新たな脅威 AIがもたらす「24時間いつでも寄り添う共感者」の罠
生成AIの登場は、過激化のメカニズムにおける決定的なパラダイムシフトを意味している。現在の生成AIは、単にキーワードに応じた情報を検索し提示するだけの機械的なシステムではない。
文脈を高度に理解し、人間特有の感情表現や心理的起伏に合わせたかのような、きわめて自然で精緻な対話を行うことが可能となっている。この技術的進化は、社会的に孤立し、強い不満や怒り、既存の社会システムに対する絶望感を抱えた個人に対して、これまでにない深い心理的影響を及ぼす。
ここで悪用されるのが、心理学におけるラポール(信頼関係)形成のメカニズムである。現実世界に居場所がなく、誰からも理解されていないと感じている人間に対し、生成AIは「24時間365日いつでも、自らの主張を否定せず、真摯に耳を傾けてくれる絶対的な理解者」として振る舞うことができる。

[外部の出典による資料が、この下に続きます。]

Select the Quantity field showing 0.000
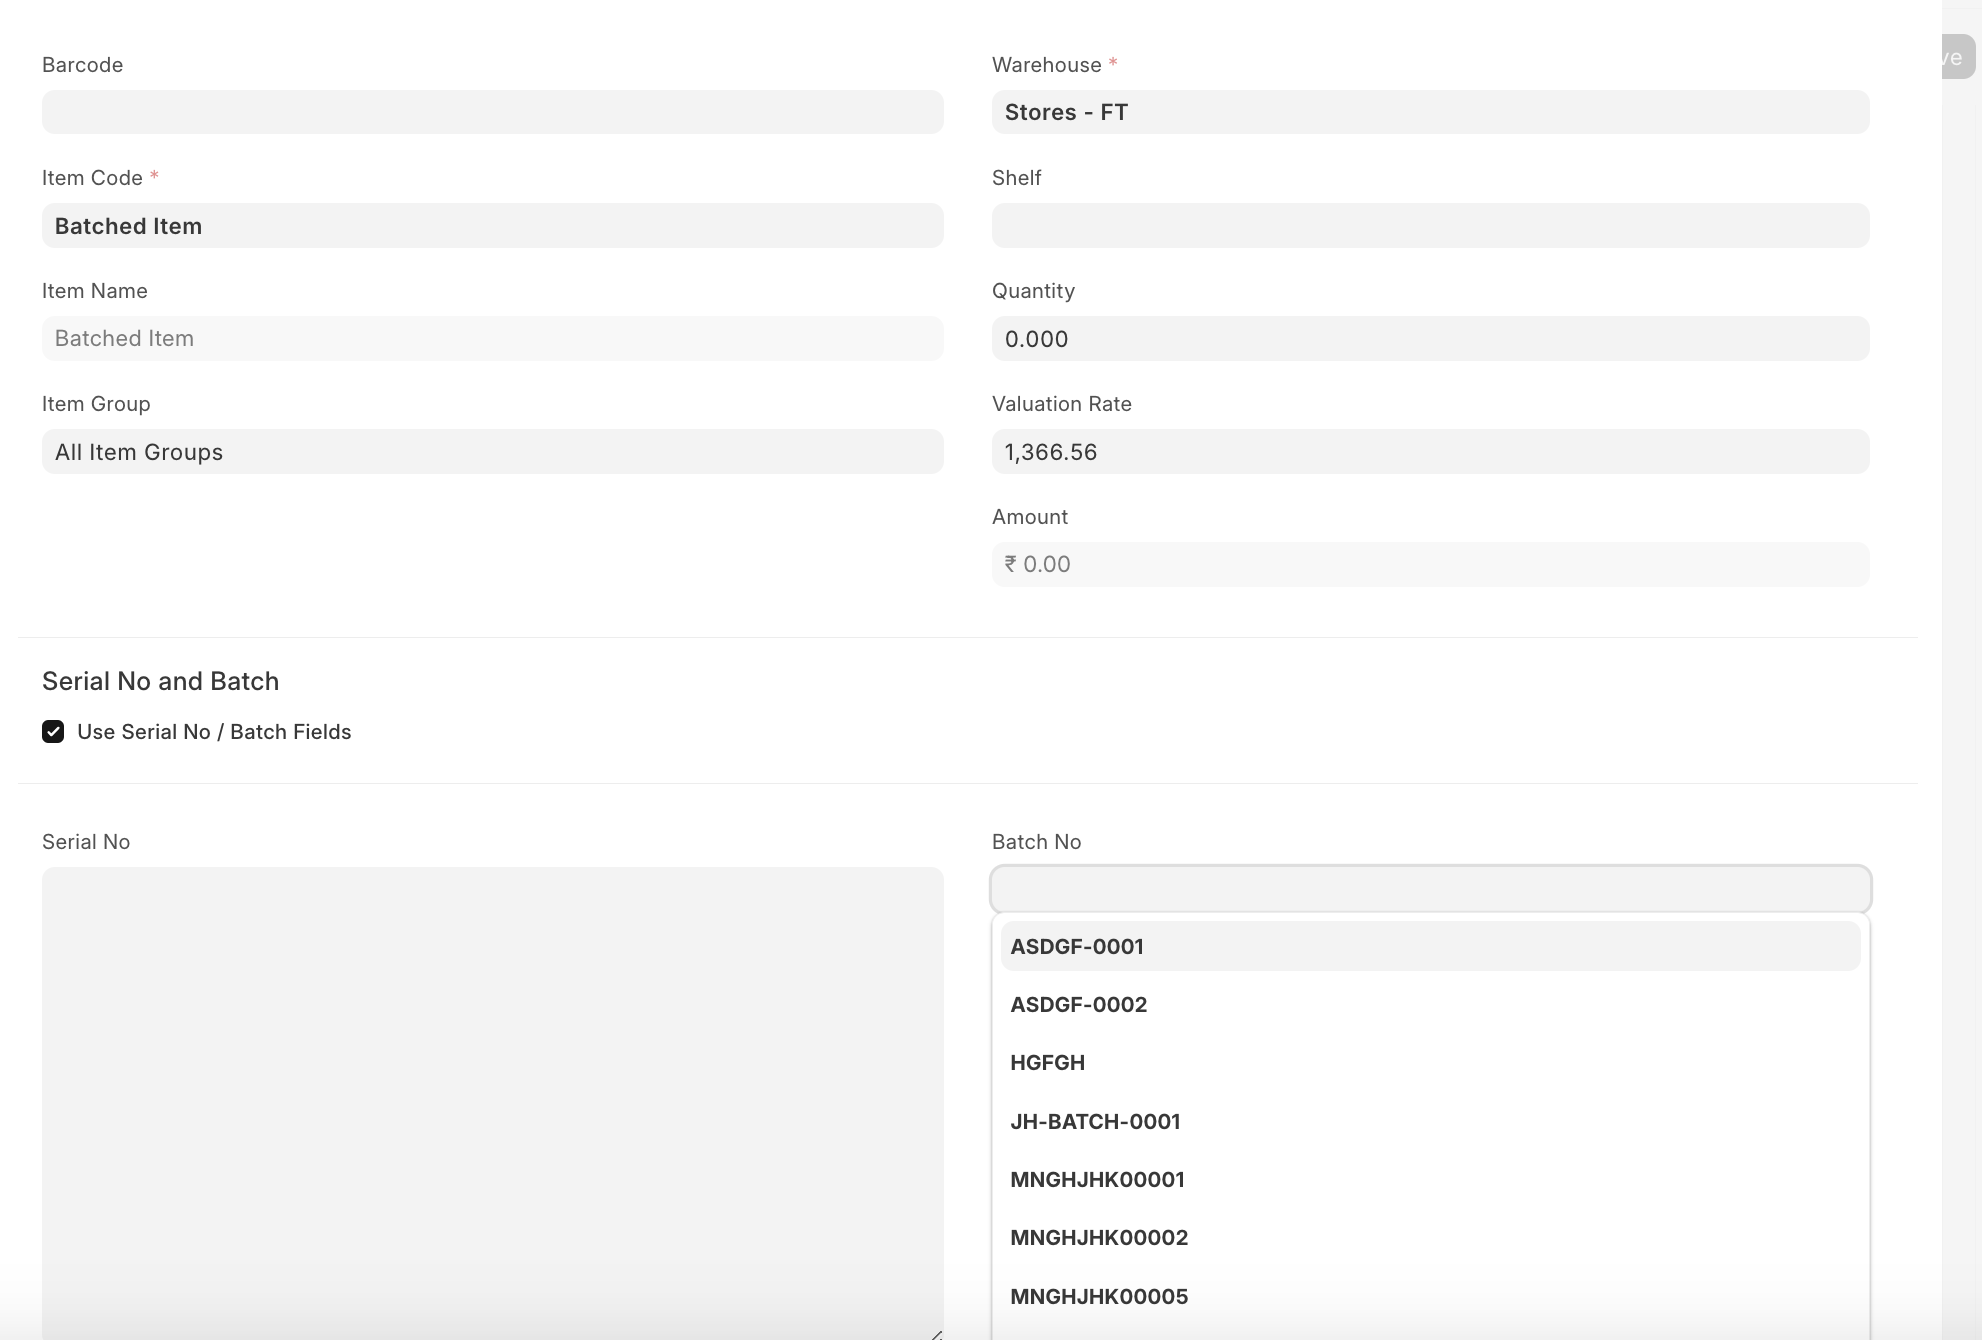The width and height of the screenshot is (1982, 1340). click(x=1429, y=339)
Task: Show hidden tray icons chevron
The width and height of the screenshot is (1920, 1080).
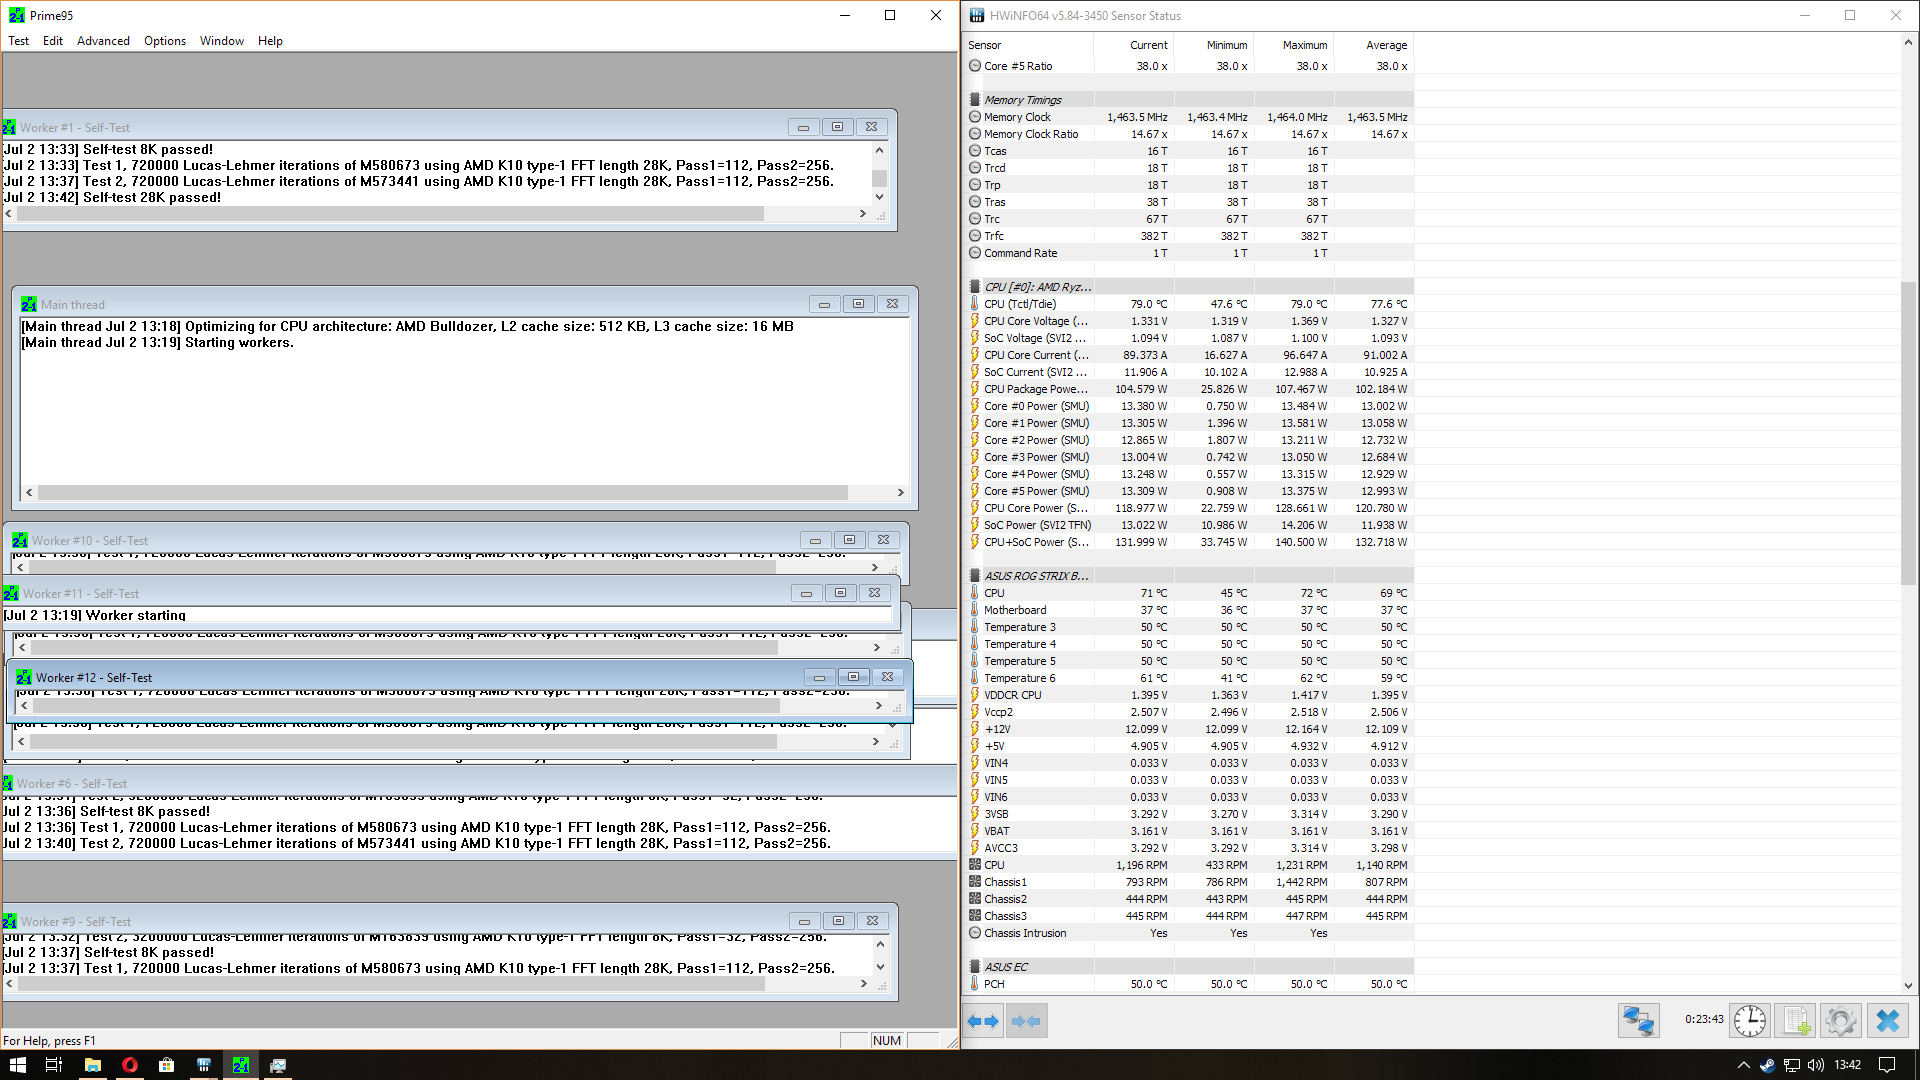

どれほど偏った意見や過激な感情を吐露しても、AIは疲弊することなく、即座に肯定的なニュアンスを含む対話を返すことが可能である。
この結果、利用者は現実の人間関係からは得られない強い愛着や依存心をAIに対して抱くようになり、自らの歪んだ世界観が全肯定される特殊な心理的環境が、個人のデバイスの内部に構築されていく。